(Supplied data):
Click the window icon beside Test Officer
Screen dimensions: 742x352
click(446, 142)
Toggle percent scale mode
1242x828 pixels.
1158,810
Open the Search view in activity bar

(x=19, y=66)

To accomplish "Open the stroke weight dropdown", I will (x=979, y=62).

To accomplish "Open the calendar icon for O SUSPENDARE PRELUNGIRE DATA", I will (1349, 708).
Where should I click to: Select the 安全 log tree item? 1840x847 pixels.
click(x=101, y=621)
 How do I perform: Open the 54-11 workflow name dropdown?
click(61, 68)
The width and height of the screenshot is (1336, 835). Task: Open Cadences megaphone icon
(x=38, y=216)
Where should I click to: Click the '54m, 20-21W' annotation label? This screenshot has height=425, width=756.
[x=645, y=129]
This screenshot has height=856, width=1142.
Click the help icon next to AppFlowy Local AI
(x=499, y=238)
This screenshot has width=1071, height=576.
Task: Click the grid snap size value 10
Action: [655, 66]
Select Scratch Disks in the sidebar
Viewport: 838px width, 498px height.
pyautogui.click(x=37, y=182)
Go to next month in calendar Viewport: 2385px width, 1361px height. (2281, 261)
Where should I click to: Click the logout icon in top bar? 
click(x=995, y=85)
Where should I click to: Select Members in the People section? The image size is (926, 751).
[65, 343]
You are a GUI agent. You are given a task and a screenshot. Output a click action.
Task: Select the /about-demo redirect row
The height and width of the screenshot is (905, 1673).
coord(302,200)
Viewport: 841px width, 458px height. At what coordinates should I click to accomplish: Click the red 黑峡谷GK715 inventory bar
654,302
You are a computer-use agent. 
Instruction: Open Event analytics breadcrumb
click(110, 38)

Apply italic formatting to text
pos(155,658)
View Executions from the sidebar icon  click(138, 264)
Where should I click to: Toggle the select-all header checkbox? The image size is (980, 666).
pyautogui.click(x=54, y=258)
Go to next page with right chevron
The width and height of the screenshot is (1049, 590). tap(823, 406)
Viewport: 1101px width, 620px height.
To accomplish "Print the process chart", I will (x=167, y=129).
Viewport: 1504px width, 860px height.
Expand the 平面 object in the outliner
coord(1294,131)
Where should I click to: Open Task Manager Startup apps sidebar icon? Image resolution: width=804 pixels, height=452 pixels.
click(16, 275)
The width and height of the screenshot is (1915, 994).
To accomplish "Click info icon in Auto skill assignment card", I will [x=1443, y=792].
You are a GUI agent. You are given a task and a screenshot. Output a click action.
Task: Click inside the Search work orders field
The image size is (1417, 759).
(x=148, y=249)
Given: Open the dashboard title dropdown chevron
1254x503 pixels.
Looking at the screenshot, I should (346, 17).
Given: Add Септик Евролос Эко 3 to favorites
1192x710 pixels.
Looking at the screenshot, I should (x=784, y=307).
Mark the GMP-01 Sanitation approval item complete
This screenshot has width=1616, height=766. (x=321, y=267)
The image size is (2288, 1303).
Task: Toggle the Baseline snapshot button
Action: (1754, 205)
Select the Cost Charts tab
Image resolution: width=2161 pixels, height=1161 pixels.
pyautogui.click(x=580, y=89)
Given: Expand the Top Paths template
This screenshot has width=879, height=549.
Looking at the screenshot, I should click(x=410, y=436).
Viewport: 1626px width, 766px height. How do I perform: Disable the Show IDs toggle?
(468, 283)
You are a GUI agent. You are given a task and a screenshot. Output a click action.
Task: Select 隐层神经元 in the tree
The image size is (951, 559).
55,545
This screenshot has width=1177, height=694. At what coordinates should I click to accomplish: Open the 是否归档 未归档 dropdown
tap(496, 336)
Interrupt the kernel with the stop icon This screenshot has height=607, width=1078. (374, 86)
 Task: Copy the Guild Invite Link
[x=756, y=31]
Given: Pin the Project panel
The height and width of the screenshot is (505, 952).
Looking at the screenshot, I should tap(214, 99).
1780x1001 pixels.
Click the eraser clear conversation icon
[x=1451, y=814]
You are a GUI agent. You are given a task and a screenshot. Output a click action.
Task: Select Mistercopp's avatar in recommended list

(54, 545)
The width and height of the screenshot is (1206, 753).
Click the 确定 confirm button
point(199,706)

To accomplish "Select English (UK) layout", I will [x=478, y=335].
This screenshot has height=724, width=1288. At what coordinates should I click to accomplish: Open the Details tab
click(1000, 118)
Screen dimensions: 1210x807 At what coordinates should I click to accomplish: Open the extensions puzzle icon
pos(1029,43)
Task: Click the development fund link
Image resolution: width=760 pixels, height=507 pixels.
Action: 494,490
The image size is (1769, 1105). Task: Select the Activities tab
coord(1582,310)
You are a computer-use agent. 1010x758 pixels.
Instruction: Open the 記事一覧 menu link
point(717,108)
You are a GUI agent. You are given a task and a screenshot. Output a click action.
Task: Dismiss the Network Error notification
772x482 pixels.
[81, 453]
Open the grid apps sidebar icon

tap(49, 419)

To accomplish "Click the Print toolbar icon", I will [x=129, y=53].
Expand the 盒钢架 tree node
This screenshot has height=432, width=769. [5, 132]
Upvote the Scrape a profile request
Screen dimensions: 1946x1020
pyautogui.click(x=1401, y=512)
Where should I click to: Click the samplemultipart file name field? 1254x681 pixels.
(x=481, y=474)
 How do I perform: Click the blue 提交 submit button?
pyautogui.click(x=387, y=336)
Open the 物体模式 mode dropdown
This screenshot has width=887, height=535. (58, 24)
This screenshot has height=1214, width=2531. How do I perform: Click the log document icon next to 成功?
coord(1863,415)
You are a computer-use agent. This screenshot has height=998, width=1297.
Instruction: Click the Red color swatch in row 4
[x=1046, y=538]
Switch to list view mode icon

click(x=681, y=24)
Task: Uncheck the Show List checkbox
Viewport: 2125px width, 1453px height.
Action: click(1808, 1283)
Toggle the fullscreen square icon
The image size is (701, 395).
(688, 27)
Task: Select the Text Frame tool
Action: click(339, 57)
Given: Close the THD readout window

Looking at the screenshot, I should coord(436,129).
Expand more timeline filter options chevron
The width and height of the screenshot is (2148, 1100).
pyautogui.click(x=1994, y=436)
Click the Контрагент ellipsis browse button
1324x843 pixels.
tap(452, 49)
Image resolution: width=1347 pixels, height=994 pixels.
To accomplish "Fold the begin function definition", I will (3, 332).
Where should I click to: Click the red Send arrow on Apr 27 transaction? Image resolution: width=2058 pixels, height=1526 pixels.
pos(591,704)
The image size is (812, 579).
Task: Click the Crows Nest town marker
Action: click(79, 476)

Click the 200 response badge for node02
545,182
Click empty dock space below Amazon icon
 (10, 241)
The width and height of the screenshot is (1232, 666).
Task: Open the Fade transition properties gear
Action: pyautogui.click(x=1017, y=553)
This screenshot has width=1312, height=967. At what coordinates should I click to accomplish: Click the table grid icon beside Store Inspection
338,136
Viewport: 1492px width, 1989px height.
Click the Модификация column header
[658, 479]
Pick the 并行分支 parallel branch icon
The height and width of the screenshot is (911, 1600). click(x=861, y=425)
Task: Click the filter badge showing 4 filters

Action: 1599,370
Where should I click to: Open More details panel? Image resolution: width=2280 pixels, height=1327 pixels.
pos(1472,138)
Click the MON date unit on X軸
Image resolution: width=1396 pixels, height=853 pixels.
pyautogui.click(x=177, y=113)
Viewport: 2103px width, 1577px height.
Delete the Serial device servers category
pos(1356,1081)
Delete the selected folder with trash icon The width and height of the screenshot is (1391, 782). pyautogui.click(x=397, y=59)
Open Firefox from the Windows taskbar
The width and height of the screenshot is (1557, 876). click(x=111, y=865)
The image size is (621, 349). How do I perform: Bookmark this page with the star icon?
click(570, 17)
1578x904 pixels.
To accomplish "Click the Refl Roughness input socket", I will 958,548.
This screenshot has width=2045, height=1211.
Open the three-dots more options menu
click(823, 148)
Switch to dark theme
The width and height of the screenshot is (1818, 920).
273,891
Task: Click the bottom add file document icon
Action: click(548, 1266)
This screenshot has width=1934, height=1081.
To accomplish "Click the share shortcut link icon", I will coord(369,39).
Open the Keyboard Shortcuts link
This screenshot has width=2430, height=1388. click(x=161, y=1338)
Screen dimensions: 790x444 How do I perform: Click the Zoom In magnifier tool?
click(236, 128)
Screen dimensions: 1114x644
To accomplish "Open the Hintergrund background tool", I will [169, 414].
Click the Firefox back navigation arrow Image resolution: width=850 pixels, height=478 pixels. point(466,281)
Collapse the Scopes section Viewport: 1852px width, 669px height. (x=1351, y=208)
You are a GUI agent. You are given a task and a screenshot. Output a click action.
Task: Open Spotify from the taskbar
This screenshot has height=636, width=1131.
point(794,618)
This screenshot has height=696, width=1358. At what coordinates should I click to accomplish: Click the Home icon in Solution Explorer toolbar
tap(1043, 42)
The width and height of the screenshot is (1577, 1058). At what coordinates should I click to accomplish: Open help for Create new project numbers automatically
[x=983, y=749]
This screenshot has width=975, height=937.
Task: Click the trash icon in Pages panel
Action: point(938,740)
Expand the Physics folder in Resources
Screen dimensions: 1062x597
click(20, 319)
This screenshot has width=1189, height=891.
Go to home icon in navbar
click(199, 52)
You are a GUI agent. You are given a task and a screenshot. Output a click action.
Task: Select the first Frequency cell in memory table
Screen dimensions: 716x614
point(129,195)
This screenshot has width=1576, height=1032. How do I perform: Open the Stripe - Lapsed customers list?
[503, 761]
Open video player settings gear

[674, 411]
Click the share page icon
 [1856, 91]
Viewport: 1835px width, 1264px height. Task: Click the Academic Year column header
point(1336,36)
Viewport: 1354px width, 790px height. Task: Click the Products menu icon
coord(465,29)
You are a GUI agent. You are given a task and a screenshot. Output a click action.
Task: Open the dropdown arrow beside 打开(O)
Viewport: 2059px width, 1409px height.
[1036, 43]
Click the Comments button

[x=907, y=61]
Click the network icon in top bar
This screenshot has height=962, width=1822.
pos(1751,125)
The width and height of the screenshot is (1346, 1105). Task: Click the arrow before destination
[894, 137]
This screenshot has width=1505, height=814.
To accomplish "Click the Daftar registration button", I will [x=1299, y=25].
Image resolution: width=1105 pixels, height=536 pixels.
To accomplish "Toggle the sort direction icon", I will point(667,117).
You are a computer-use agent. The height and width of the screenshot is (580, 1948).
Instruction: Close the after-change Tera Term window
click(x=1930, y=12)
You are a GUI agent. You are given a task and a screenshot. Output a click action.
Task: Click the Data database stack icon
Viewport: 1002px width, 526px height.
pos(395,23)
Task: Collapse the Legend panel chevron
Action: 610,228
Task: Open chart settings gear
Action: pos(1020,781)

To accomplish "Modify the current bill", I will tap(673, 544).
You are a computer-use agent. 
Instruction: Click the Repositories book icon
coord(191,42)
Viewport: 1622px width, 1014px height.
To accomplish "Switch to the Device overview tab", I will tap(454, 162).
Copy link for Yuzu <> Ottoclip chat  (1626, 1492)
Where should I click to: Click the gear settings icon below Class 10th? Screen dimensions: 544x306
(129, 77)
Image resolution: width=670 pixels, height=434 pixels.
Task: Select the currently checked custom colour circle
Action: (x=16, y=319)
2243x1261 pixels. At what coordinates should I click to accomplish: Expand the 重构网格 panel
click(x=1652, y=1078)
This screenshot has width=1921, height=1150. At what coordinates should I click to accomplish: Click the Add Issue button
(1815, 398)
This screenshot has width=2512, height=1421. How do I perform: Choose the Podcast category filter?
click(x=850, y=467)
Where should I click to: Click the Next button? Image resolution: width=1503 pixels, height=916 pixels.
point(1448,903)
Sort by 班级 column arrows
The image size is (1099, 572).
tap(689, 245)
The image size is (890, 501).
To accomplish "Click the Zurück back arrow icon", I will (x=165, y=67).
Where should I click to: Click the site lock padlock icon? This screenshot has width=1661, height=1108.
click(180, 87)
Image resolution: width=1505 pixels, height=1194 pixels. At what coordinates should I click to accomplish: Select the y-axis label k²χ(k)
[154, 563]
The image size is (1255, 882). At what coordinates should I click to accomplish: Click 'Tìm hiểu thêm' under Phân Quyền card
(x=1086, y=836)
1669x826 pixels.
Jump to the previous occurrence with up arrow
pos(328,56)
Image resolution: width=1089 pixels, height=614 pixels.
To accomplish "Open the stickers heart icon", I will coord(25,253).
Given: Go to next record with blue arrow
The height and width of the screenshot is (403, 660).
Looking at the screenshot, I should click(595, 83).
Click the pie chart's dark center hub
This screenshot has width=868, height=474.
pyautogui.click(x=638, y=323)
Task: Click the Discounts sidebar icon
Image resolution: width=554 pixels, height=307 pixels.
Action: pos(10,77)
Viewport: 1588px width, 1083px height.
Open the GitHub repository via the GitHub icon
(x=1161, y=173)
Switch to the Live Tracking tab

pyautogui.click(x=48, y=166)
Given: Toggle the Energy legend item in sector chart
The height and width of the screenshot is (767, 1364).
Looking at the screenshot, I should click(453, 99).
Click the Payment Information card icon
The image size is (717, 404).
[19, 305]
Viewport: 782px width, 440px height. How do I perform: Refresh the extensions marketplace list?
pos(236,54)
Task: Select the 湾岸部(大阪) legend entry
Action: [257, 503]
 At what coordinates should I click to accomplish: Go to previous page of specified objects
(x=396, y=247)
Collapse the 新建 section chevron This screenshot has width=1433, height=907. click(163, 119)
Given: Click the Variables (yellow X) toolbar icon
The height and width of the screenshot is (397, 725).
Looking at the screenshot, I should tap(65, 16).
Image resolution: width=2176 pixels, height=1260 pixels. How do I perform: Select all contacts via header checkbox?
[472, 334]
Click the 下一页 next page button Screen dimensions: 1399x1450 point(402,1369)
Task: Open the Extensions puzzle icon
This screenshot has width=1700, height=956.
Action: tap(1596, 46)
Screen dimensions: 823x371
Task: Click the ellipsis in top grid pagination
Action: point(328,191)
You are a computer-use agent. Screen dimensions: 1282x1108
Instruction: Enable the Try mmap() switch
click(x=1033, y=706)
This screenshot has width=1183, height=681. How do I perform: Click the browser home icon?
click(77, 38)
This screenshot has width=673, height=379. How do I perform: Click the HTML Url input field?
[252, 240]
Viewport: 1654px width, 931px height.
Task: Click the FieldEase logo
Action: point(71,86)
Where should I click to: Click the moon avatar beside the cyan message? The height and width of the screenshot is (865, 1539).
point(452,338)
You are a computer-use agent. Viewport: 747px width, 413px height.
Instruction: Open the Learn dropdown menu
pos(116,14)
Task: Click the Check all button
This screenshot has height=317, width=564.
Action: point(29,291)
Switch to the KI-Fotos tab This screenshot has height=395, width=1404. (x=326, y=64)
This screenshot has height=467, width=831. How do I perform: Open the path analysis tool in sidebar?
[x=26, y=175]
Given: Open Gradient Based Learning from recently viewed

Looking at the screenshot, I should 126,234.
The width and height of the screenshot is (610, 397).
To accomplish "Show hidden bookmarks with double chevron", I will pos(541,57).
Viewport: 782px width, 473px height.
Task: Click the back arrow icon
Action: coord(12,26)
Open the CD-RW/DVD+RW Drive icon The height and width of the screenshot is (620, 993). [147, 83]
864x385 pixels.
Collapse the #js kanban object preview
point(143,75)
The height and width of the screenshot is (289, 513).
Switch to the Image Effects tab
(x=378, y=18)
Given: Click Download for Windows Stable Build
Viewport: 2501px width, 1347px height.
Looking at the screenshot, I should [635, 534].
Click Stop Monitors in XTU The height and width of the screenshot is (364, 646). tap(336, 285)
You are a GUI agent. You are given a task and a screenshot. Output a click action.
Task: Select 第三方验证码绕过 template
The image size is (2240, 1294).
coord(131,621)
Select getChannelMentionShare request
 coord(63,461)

(The problem): Using the material above, transcribe exactly the lines from the line with "Task: Click the Check all button" to the line with "Click Stop Monitors"; both count, and nothing else goes in.

(Solution for this task):
Task: Click the Check all button
This screenshot has height=317, width=564.
Action: point(29,291)
Switch to the KI-Fotos tab This screenshot has height=395, width=1404. (x=326, y=64)
This screenshot has height=467, width=831. How do I perform: Open the path analysis tool in sidebar?
[x=26, y=175]
Given: Open Gradient Based Learning from recently viewed

Looking at the screenshot, I should 126,234.
The width and height of the screenshot is (610, 397).
To accomplish "Show hidden bookmarks with double chevron", I will pos(541,57).
Viewport: 782px width, 473px height.
Task: Click the back arrow icon
Action: coord(12,26)
Open the CD-RW/DVD+RW Drive icon The height and width of the screenshot is (620, 993). [147, 83]
864x385 pixels.
Collapse the #js kanban object preview
point(143,75)
The height and width of the screenshot is (289, 513).
Switch to the Image Effects tab
(x=378, y=18)
Given: Click Download for Windows Stable Build
Viewport: 2501px width, 1347px height.
Looking at the screenshot, I should [635, 534].
Click Stop Monitors in XTU The height and width of the screenshot is (364, 646). tap(336, 285)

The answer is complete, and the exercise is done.